[Records to process Boundary: Start]

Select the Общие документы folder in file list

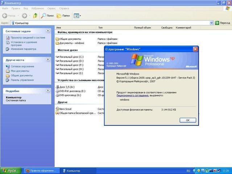tap(57, 39)
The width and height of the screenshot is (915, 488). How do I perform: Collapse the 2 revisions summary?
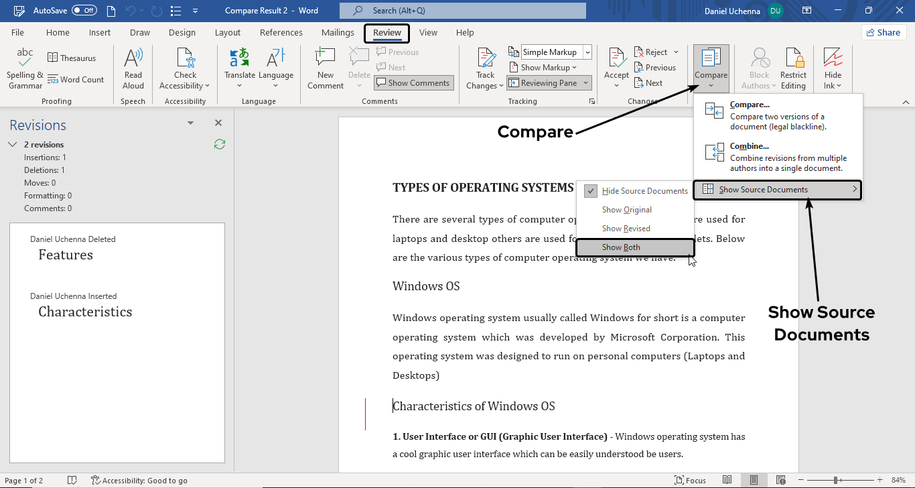click(12, 143)
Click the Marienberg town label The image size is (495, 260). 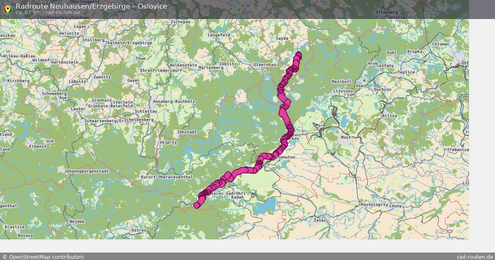point(211,67)
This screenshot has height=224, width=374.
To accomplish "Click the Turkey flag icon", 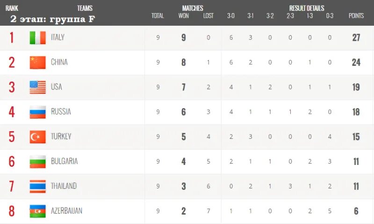I will [37, 137].
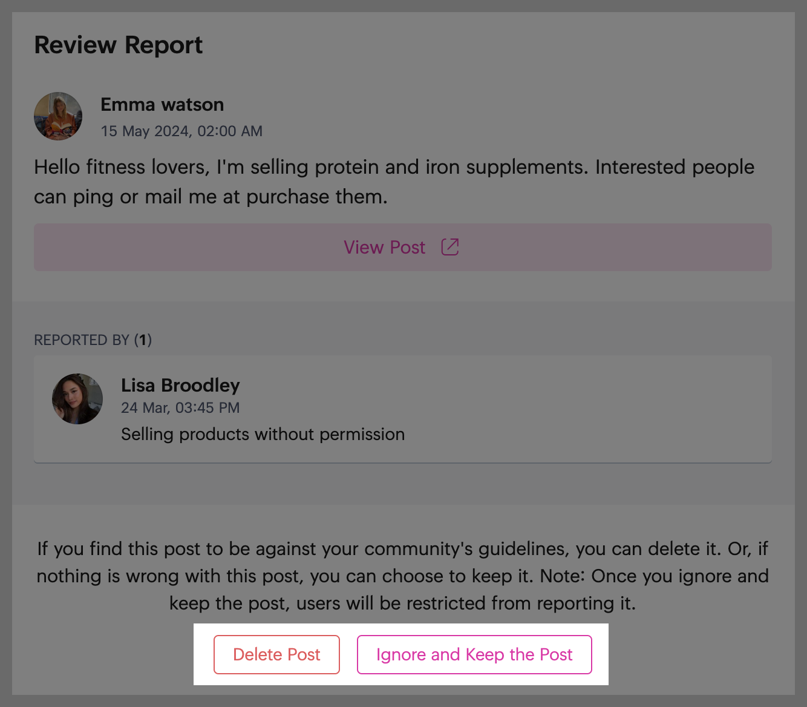
Task: Click the reported post text about supplements
Action: click(x=394, y=182)
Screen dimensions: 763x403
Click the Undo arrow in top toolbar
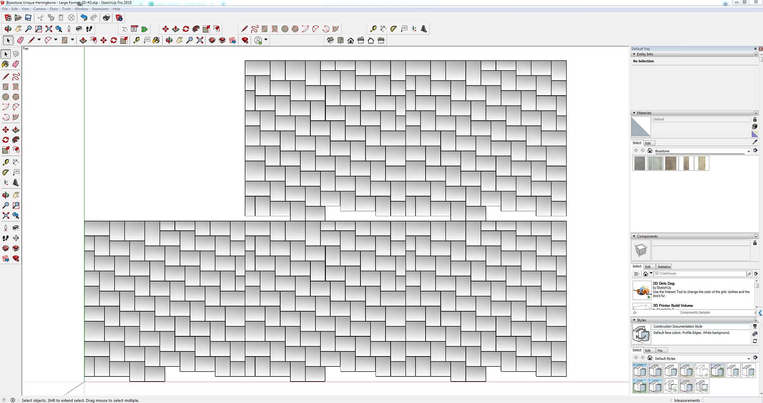[83, 17]
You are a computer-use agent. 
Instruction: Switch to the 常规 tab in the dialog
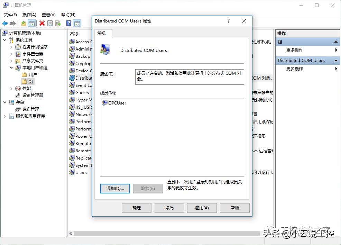102,34
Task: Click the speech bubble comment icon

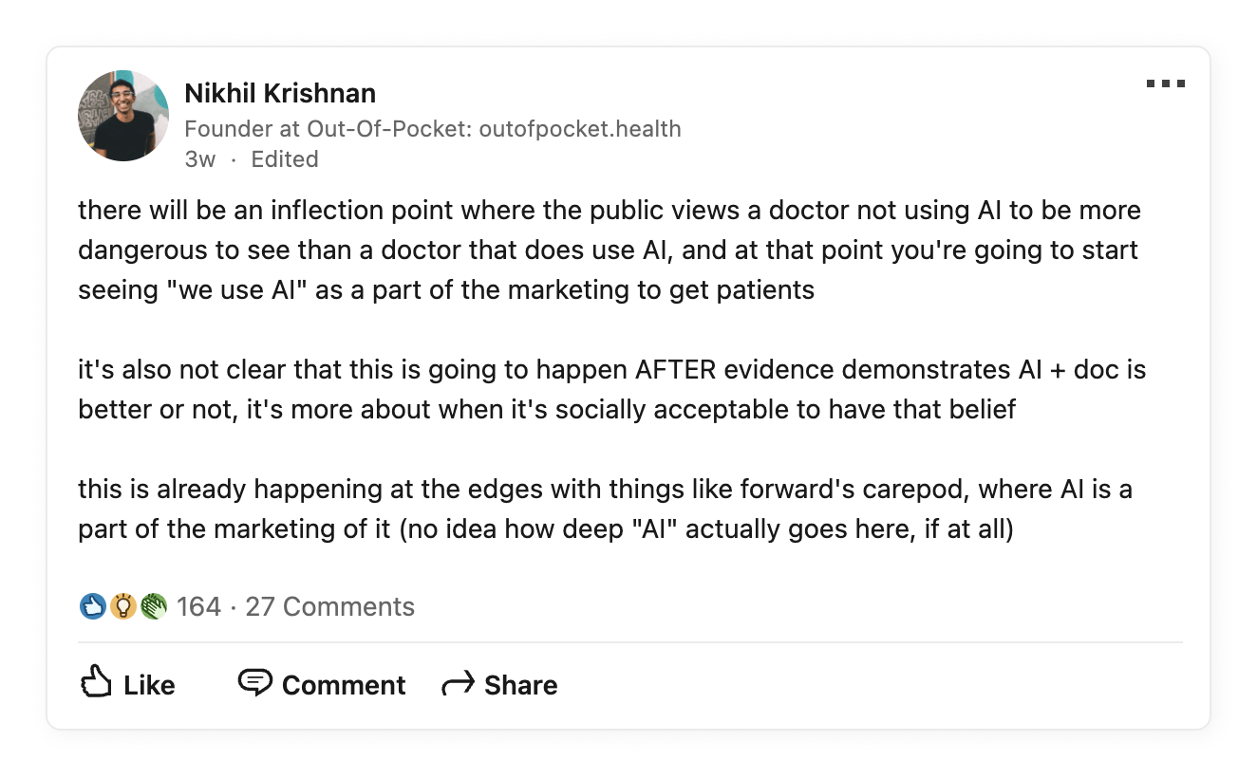Action: coord(254,683)
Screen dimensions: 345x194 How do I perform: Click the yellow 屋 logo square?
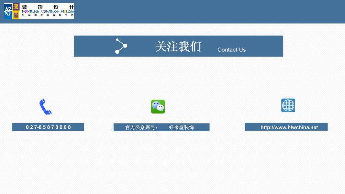(16, 15)
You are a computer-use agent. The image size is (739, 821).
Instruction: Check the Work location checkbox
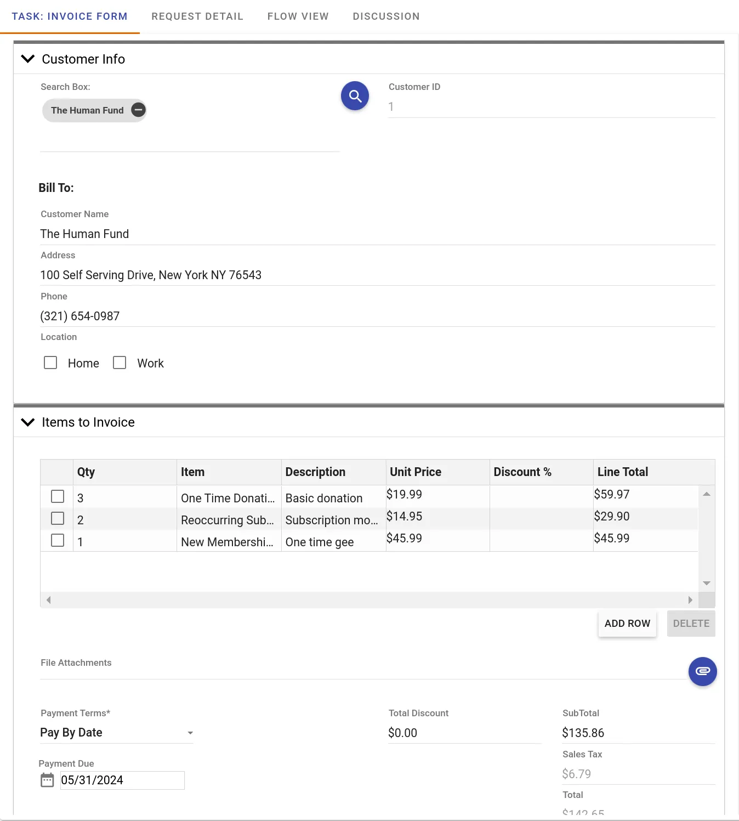click(120, 363)
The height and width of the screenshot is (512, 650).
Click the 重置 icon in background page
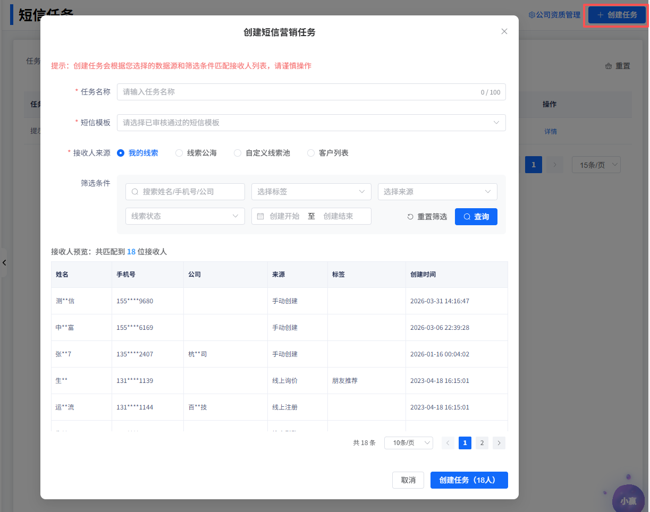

[Records to process Boundary: End]

Starting at the line that contains "Instruction: Switch to", write out exactly each line through the last one in the listing above, leaving out the pictures and adding nothing else.

> **Problem solution**:
Instruction: Switch to the 常规 tab in the dialog
102,34
Task: Click the speech bubble comment icon

Action: coord(254,683)
Screen dimensions: 345x194 How do I perform: Click the yellow 屋 logo square?
(16, 15)
You are a computer-use agent. The image size is (739, 821).
Instruction: Check the Work location checkbox
click(120, 363)
The height and width of the screenshot is (512, 650).
Click the 重置 icon in background page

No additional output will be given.